// generic_timer: generic ARM timer driver.
//
// The tick deadline is maintained as an absolute CNTP_CVAL value and advanced
// by a fixed period each interrupt. Re-arming relative to the current counter
// (CNTP_TVAL) would rebase every deadline to handler-entry time, letting
// interrupt latency accumulate into the tick period and drift the cadence on
// real hardware.

const SYS_FREQ u32 = 54_000_000

extern fn setup_CNTP_CTL() void
extern fn set_CNTP_CVAL(cval u64) void
extern fn get_sys_count() u64
extern fn get_sys_freq() u64

var next_deadline u64 = 0

// Seconds since boot, for SYS_UPTIME. Divides the architectural counter
// by its runtime frequency (CNTFRQ_EL0) — deliberately NOT the SYS_FREQ
// tick constant, which is only the re-arm period and can differ from the
// counter rate on another board.
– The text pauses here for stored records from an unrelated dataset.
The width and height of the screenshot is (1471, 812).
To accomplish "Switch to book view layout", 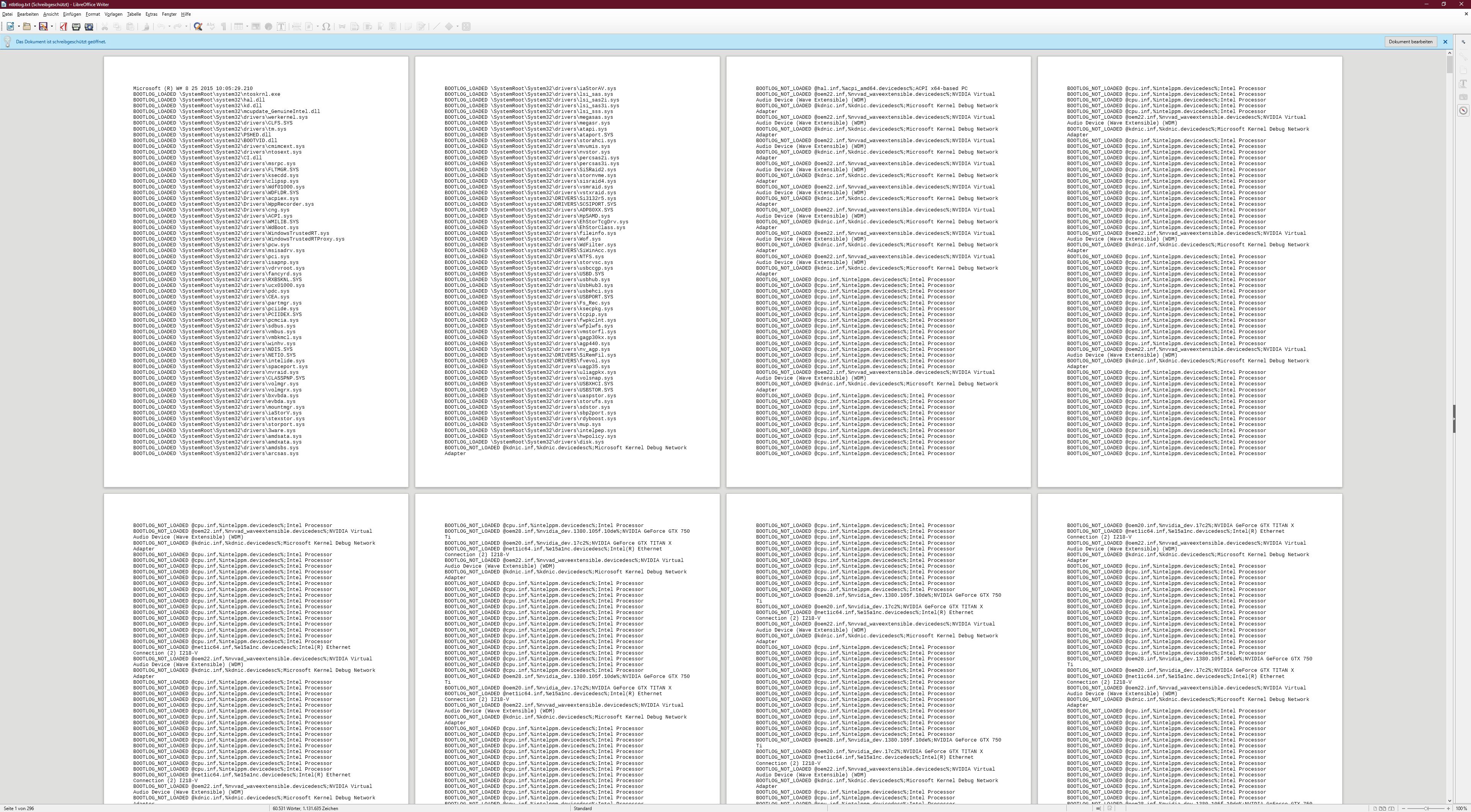I will pos(1392,809).
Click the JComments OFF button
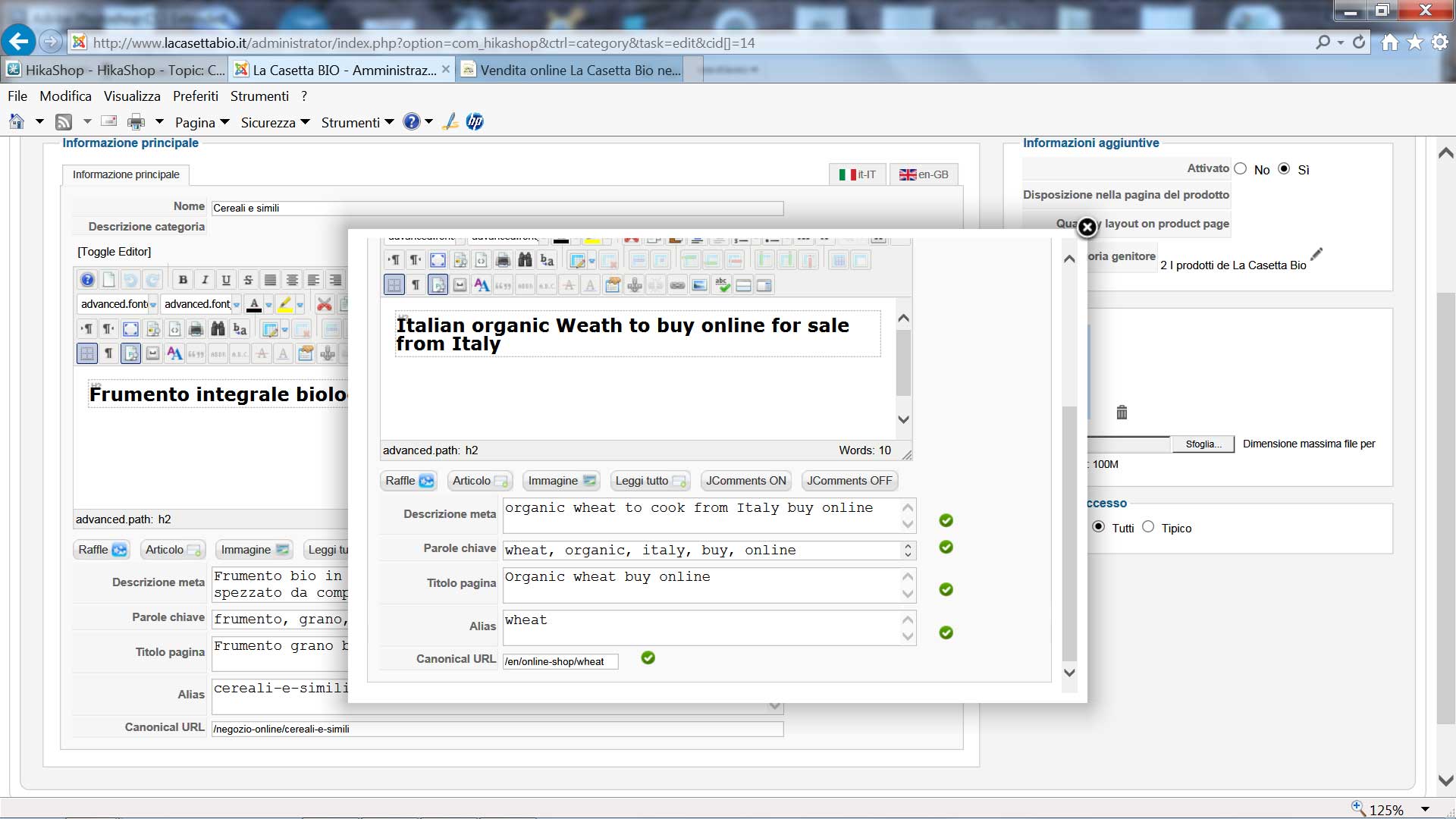The width and height of the screenshot is (1456, 819). (x=849, y=481)
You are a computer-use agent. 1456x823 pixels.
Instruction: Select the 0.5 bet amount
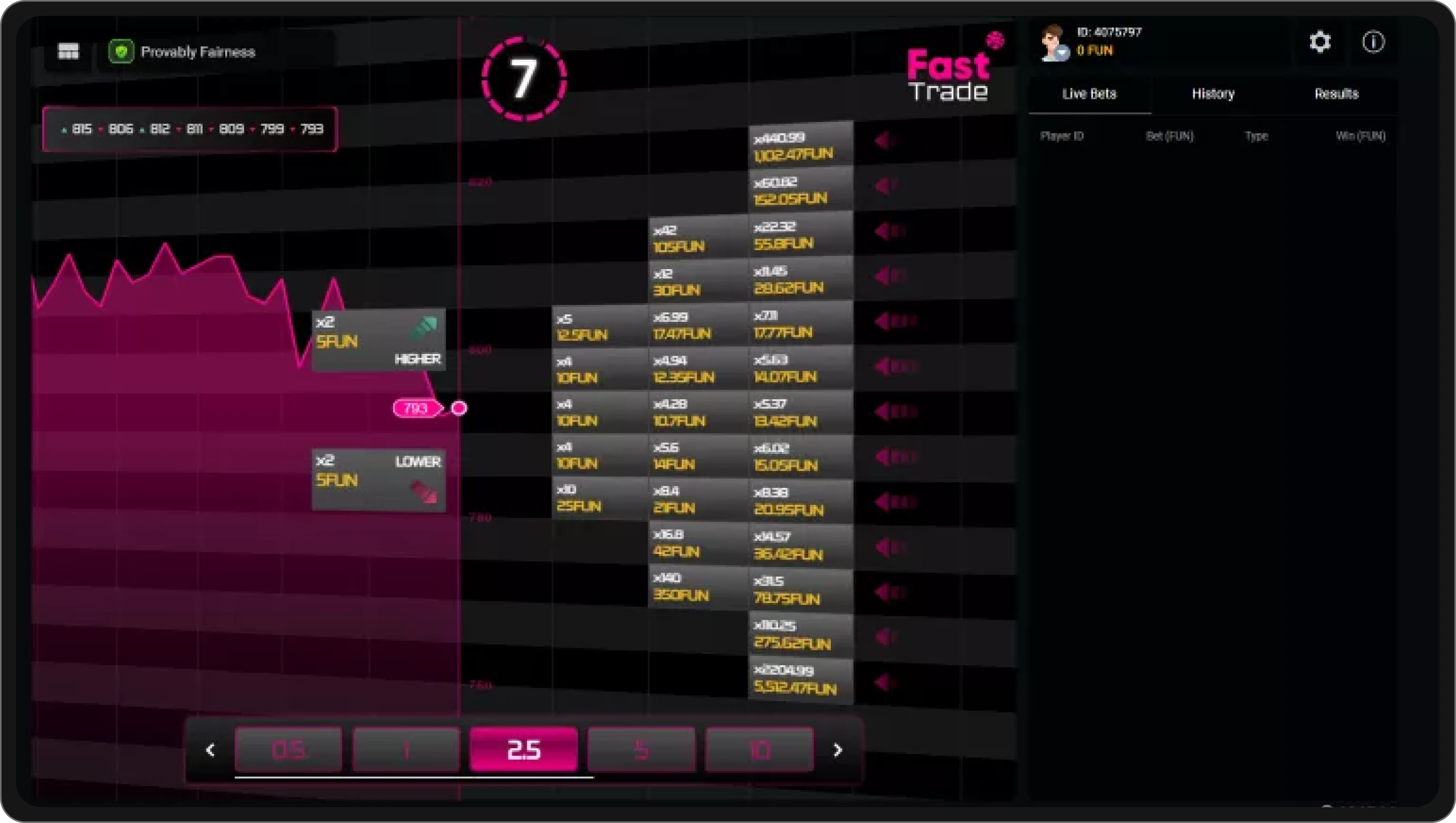point(288,750)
A zero CNTFRQ would be a firmware bug;
// guard the divide so a misconfigured board reports 0 instead of faulting.
export fn uptime_seconds() u64 {
    const freq = get_sys_freq()
    if freq == 0 { return 0 }
    return get_sys_count() / freq
}

export fn generic_timer_init() void {
    setup_CNTP_CTL()
    next_deadline = get_sys_count() +% SYS_FREQ
    set_CNTP_CVAL(next_deadline)
}

export fn handle_generic_timer() void {
    next_deadline +%= SYS_FREQ
    // If the new deadline already lies in the past (the handler ran very
    // late), rebase from the current counter so the timer does not refire
    // immediately for every missed period in a burst.
    const now = get_sys_count()
    if (#as(i64, #bitCast(next_deadline -% now)) <= 0) {
        next_deadline = now +% SYS_FREQ
    }
    set_CNTP_CVAL(next_deadline)
}